>> begin

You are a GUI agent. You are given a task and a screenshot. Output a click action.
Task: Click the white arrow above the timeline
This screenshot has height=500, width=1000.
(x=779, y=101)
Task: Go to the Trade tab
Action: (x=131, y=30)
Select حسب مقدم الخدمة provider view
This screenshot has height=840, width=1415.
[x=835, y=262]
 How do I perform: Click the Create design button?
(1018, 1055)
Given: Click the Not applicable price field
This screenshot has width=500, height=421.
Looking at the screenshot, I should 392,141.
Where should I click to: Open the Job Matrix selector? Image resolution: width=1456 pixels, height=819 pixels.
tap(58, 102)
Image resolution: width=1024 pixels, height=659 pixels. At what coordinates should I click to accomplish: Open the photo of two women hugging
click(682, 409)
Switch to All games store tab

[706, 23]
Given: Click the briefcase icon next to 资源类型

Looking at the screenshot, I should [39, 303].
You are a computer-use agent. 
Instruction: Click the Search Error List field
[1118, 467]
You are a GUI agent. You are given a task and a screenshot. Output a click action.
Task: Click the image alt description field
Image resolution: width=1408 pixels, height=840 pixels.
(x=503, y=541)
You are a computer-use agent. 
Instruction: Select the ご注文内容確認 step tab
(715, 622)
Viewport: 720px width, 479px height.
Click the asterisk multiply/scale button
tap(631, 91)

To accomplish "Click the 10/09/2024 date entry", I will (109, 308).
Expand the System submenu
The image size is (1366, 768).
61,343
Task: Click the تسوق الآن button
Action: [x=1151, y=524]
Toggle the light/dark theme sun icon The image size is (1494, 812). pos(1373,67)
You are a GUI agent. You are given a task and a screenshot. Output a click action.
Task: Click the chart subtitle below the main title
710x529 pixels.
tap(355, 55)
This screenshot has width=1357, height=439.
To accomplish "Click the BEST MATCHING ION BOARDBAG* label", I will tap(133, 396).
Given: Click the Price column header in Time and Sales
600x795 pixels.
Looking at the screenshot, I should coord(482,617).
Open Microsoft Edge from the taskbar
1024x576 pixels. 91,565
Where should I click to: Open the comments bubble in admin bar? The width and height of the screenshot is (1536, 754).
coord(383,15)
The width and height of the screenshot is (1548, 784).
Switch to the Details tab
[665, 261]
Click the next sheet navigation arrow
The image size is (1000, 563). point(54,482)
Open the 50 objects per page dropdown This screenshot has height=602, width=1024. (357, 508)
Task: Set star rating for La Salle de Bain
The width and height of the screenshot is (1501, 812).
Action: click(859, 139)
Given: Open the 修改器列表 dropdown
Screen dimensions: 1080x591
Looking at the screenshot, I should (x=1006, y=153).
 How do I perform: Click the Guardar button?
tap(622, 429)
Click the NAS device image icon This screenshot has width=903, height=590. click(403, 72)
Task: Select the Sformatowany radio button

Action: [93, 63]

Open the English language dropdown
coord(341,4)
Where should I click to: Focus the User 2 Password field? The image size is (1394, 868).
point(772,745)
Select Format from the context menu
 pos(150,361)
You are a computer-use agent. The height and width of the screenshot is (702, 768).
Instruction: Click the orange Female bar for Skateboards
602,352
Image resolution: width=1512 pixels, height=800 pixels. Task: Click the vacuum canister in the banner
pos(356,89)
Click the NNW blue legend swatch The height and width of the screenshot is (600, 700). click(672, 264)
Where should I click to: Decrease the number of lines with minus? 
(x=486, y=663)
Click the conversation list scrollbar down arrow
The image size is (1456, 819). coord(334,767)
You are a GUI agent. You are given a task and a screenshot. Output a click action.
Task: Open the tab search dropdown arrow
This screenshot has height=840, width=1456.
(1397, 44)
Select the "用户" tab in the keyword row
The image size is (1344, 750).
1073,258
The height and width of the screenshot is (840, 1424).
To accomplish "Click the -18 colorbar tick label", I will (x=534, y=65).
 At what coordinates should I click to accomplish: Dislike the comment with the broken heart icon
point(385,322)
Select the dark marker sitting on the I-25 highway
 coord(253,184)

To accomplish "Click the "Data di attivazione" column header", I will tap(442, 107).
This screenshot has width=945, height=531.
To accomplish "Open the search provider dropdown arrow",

>> end

Can you set down the material word for word, from the line containing "The width and height of the screenshot is (1548, 784)." down to the line containing "(x=486, y=663)", both of those lines included?

**SOLUTION FOR THIS TASK**
The width and height of the screenshot is (1548, 784).
Switch to the Details tab
[665, 261]
Click the next sheet navigation arrow
The image size is (1000, 563). point(54,482)
Open the 50 objects per page dropdown This screenshot has height=602, width=1024. (357, 508)
Task: Set star rating for La Salle de Bain
The width and height of the screenshot is (1501, 812).
Action: click(859, 139)
Given: Open the 修改器列表 dropdown
Screen dimensions: 1080x591
Looking at the screenshot, I should (x=1006, y=153).
 How do I perform: Click the Guardar button?
tap(622, 429)
Click the NAS device image icon This screenshot has width=903, height=590. click(403, 72)
Task: Select the Sformatowany radio button

Action: [93, 63]

Open the English language dropdown
coord(341,4)
Where should I click to: Focus the User 2 Password field? The image size is (1394, 868).
point(772,745)
Select Format from the context menu
 pos(150,361)
You are a computer-use agent. The height and width of the screenshot is (702, 768).
Instruction: Click the orange Female bar for Skateboards
602,352
Image resolution: width=1512 pixels, height=800 pixels. Task: Click the vacuum canister in the banner
pos(356,89)
Click the NNW blue legend swatch The height and width of the screenshot is (600, 700). click(672, 264)
Where should I click to: Decrease the number of lines with minus? 
(x=486, y=663)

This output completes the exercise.